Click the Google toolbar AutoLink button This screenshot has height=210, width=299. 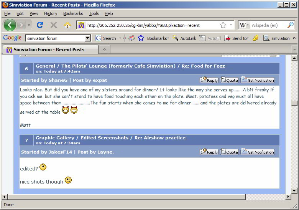(184, 38)
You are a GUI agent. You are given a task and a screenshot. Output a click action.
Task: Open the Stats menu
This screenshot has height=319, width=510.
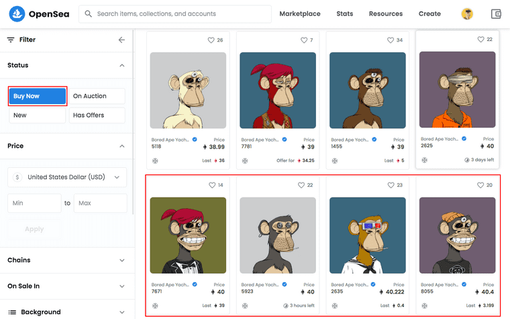[x=345, y=13]
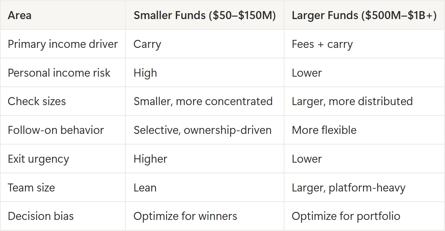Click the "Fees + carry" cell
445x231 pixels.
click(x=322, y=44)
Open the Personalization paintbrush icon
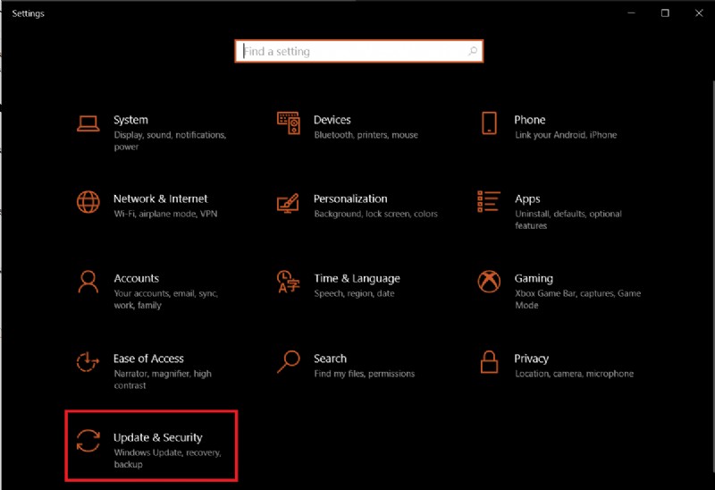Screen dimensions: 715x490 [x=288, y=203]
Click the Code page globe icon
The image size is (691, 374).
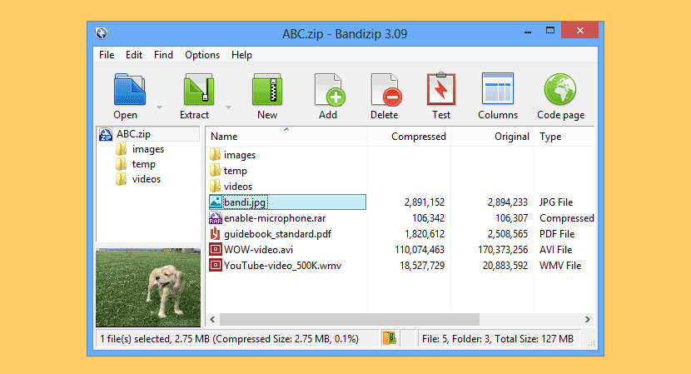(x=560, y=90)
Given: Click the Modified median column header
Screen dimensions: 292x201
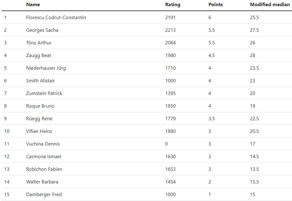Looking at the screenshot, I should 270,5.
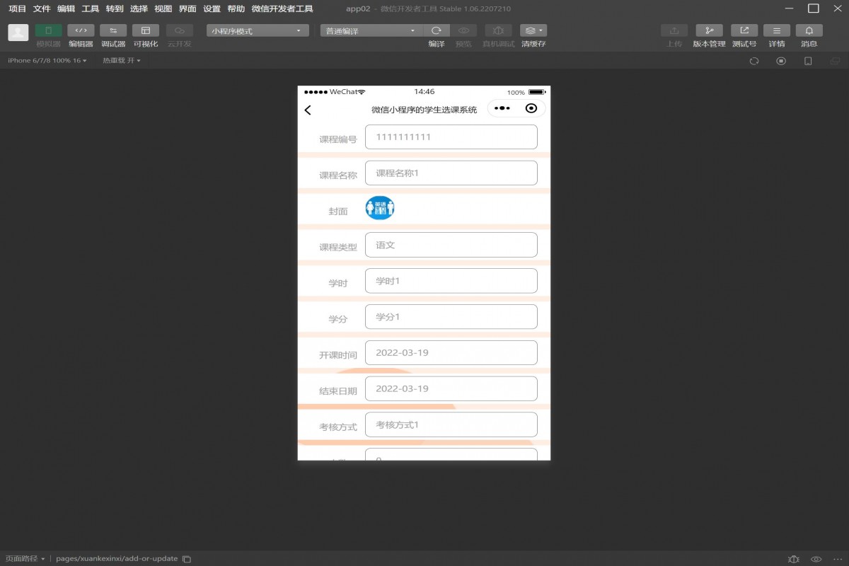
Task: Click the 编译 compile refresh icon
Action: pyautogui.click(x=437, y=31)
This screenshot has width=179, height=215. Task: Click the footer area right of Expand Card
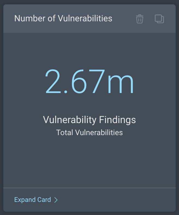pos(117,200)
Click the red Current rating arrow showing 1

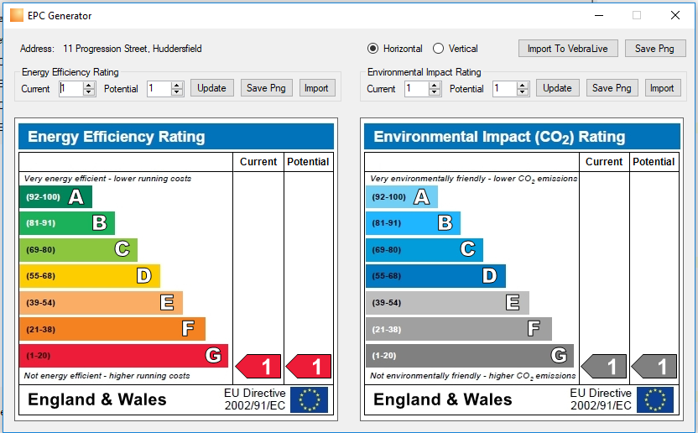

_____

WHAT IS EXPECTED:
No picture is to be included when the lines from the one containing "Task: Open the Stats menu" through the end of the material above are output exactly; nothing else is written.

EXPECTED ANSWER:
Task: Open the Stats menu
This screenshot has height=319, width=510.
[x=345, y=13]
Click the "Fees + carry" cell
445x231 pixels.
click(x=322, y=44)
Open the Personalization paintbrush icon
Screen dimensions: 715x490 [x=288, y=203]
Click the Code page globe icon
The image size is (691, 374).
(x=560, y=90)
Given: Click the Modified median column header
Screen dimensions: 292x201
Looking at the screenshot, I should 270,5.
Task: Click the 编译 compile refresh icon
Action: pyautogui.click(x=437, y=31)
This screenshot has width=179, height=215. Task: Click the footer area right of Expand Card
pos(117,200)
Click the red Current rating arrow showing 1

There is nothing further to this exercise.